TEP: Why did you choose to work for The Emily Program?

Lindsey: I’ve joked that my path to TEP was nothing more than destiny! After several years in private practice, I was seeking something new and team-oriented. I had already established relationships with TEP staff and received positive feedback from our community. The fateful day arrived while I was feeling especially exhausted by insurance contracts and billing issues. I called up South Sound’s site director, Stacy Schilter-Pisano, and asked if there might be a place for me at TEP (thank goodness there was). After a day of shadowing South Sound’s team, I knew it was where I belonged. I’m so grateful to be a member of this incredible team and know that it was the best career decision I could have made.

TEP: What do you like most about your job? 

Lindsey: The most rewarding aspect of my job is the privilege of witnessing client recovery. There is nothing quite like being part of one’s journey as they find freedom from their eating disorder, make peace with food, and learn to live more compassionately in their bodies. A really special part of my job is treating people in eating disorder recovery who also suffer from Posttraumatic Stress Disorder (PTSD). It’s an honor to serve this population and I am excited to support TEP’s vision to expand our services in this area. 

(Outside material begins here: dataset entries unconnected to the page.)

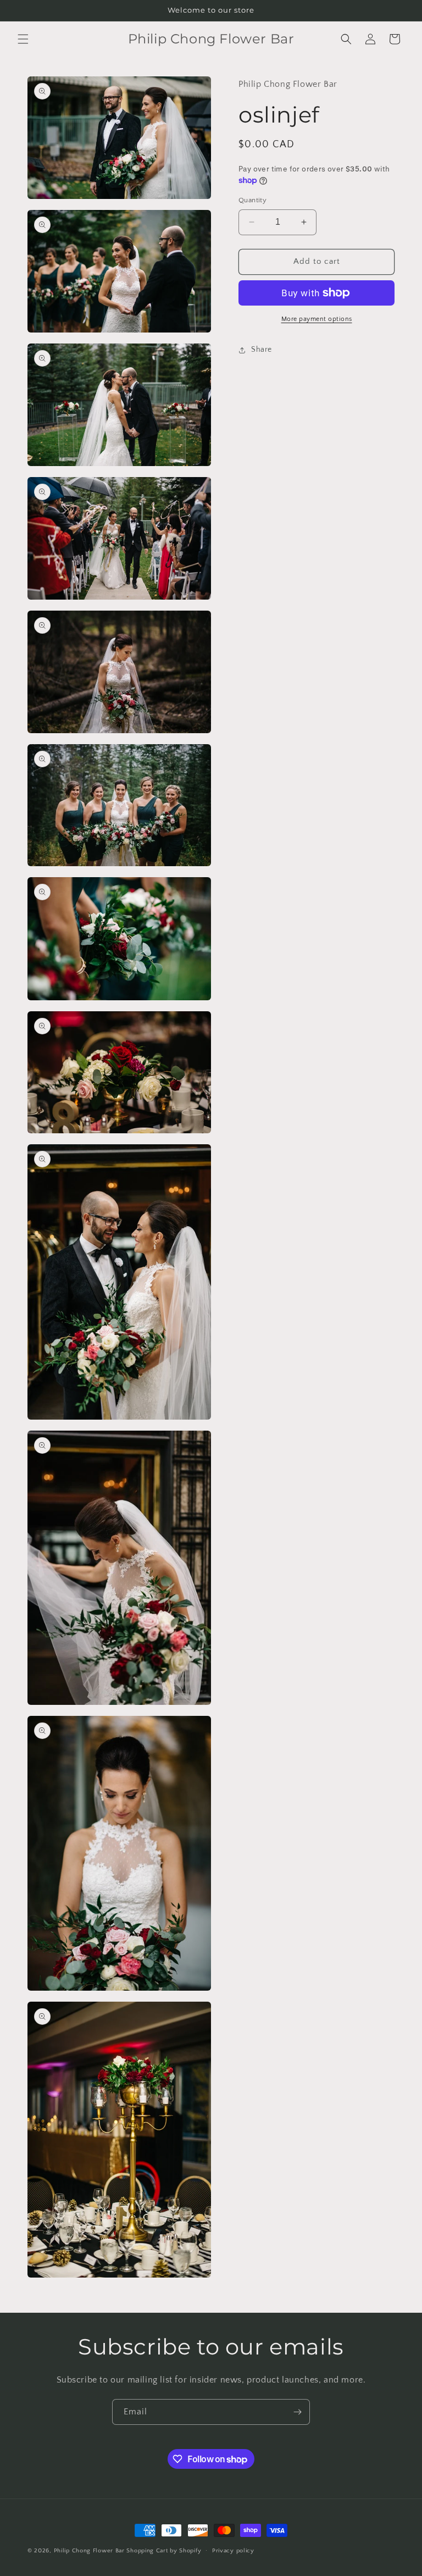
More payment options (316, 319)
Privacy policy (233, 2550)
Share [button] (261, 349)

TEP: What lessons has your job taught you?

Lindsey: The lessons I’ve learned in these four short years feel endless. I think the most notable is the realization that TEP’s work is as much a social justice movement as it is individual care. Intuitive eating, weight inclusion, and combatting diet culture requires that we be change agents. If we are to assist clients in repairing their relationships with their bodies, we are also responsible for combatting the various forms of cultural oppression that contribute to eating disorders.

TEP: If you could do another job just for a day, what would it be? 

Lindsey: I sometimes have visions of bartending at a craft beer taproom in a small coastal town. I would happily accept that job for a day!